▼
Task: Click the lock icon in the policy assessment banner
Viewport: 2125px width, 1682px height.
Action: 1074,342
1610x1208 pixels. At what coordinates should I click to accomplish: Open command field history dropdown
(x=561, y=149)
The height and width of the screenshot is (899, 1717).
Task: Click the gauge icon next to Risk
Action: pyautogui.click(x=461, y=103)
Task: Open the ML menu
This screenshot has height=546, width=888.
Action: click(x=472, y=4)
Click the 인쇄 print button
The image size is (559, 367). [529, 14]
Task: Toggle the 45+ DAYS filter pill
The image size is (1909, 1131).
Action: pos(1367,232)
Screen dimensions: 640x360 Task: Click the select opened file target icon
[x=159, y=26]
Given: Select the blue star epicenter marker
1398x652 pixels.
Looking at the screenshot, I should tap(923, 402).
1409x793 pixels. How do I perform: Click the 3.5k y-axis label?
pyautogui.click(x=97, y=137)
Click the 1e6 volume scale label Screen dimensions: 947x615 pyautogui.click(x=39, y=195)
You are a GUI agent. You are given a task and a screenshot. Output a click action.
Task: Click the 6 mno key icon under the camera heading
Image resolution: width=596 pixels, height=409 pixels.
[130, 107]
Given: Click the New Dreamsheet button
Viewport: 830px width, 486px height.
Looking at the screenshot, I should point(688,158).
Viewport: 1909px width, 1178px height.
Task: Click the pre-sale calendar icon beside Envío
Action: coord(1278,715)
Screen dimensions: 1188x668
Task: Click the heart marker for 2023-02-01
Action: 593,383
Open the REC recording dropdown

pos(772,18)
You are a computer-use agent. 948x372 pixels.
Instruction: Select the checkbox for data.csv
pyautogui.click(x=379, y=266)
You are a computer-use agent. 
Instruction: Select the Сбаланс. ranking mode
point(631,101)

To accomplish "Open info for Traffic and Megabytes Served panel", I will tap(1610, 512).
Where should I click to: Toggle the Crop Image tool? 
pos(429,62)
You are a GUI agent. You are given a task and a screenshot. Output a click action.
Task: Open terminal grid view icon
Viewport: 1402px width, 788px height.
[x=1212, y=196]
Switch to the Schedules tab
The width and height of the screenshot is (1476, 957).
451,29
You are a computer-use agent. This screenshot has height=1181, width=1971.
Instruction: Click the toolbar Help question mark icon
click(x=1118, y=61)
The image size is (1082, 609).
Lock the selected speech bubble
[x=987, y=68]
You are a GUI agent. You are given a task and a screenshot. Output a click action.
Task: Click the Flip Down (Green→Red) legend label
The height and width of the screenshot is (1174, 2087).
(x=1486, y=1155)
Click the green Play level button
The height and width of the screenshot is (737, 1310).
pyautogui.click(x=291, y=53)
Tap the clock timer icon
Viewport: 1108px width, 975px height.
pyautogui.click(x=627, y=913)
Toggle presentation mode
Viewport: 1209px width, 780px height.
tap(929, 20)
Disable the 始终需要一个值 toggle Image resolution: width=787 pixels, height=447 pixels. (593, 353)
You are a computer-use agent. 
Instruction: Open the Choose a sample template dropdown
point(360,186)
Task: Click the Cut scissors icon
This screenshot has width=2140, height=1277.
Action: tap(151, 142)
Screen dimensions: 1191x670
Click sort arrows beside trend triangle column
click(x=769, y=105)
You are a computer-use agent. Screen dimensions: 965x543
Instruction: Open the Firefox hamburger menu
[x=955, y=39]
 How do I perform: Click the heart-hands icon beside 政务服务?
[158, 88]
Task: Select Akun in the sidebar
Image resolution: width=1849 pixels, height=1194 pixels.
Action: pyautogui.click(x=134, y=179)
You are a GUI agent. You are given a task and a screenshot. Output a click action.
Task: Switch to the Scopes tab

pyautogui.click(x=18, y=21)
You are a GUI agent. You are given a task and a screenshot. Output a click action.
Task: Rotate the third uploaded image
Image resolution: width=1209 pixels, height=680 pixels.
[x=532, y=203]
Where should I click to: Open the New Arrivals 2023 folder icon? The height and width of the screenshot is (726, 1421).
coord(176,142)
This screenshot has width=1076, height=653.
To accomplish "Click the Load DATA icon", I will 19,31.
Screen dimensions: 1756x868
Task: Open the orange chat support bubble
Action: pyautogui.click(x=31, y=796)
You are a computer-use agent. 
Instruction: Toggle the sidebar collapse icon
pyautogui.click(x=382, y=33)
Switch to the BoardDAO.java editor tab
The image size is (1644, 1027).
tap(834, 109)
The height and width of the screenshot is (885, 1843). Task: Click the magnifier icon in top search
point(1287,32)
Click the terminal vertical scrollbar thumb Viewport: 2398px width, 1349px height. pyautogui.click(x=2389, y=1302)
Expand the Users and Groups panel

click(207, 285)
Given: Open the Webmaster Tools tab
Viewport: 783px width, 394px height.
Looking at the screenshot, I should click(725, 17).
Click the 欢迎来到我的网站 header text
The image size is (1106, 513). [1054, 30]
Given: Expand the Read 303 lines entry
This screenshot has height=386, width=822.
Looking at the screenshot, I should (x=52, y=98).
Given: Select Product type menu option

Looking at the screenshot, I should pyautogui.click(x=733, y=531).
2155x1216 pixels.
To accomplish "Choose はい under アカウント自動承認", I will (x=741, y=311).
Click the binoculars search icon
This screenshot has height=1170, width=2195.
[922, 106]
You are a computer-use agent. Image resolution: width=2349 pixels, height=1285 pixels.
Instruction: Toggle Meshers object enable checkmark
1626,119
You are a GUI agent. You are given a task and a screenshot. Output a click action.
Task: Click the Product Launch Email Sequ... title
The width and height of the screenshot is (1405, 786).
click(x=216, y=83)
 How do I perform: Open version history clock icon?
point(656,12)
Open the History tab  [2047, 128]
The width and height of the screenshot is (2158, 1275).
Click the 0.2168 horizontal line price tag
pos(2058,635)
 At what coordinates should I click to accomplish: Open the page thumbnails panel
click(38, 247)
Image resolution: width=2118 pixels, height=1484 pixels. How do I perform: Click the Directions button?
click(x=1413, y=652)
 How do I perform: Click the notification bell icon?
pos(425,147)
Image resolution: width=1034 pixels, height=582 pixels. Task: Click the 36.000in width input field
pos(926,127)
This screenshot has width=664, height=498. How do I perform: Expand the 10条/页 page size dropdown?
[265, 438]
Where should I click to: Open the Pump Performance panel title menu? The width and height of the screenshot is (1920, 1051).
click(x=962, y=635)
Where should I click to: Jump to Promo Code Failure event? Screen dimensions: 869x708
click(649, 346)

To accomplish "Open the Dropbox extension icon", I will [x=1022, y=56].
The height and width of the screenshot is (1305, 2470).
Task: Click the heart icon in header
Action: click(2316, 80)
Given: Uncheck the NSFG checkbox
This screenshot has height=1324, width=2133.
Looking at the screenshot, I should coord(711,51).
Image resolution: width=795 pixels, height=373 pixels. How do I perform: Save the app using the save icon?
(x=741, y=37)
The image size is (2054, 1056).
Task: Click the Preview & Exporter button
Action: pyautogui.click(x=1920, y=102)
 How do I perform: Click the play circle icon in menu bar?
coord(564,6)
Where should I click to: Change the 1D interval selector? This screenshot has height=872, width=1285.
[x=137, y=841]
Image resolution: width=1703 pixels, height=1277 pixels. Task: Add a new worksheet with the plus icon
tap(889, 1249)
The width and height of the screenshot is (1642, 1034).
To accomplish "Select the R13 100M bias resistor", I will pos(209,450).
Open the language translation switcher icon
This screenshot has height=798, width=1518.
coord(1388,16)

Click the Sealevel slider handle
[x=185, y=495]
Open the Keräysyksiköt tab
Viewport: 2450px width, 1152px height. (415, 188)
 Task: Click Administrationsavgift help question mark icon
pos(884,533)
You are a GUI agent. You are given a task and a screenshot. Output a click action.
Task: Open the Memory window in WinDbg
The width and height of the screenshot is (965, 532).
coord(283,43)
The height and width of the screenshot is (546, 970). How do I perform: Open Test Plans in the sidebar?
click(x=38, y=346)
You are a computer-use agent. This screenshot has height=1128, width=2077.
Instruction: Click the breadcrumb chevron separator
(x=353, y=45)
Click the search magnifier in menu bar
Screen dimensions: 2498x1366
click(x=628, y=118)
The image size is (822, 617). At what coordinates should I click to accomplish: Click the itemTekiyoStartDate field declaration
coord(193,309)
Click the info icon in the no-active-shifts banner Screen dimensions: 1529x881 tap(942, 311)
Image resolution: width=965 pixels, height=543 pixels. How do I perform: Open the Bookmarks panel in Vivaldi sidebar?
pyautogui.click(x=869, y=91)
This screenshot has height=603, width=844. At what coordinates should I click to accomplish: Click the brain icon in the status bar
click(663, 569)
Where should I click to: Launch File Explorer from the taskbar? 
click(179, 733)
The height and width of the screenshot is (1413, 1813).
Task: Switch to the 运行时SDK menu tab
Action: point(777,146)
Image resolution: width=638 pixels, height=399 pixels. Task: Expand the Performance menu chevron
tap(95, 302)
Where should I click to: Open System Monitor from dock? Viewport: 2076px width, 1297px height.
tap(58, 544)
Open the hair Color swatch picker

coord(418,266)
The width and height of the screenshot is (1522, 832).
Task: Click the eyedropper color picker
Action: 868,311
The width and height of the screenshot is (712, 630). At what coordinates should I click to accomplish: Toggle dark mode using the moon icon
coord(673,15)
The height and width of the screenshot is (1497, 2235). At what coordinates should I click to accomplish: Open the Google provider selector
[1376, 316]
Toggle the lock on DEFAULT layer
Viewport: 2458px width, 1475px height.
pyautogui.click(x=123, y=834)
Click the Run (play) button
▲
◆ Problem to work on
The answer should consist only of the lines from the one containing "Toggle the lock on DEFAULT layer" through the last line of the data, given again exactly.

◆ Written response
Toggle the lock on DEFAULT layer
Viewport: 2458px width, 1475px height.
pyautogui.click(x=123, y=834)
Click the Run (play) button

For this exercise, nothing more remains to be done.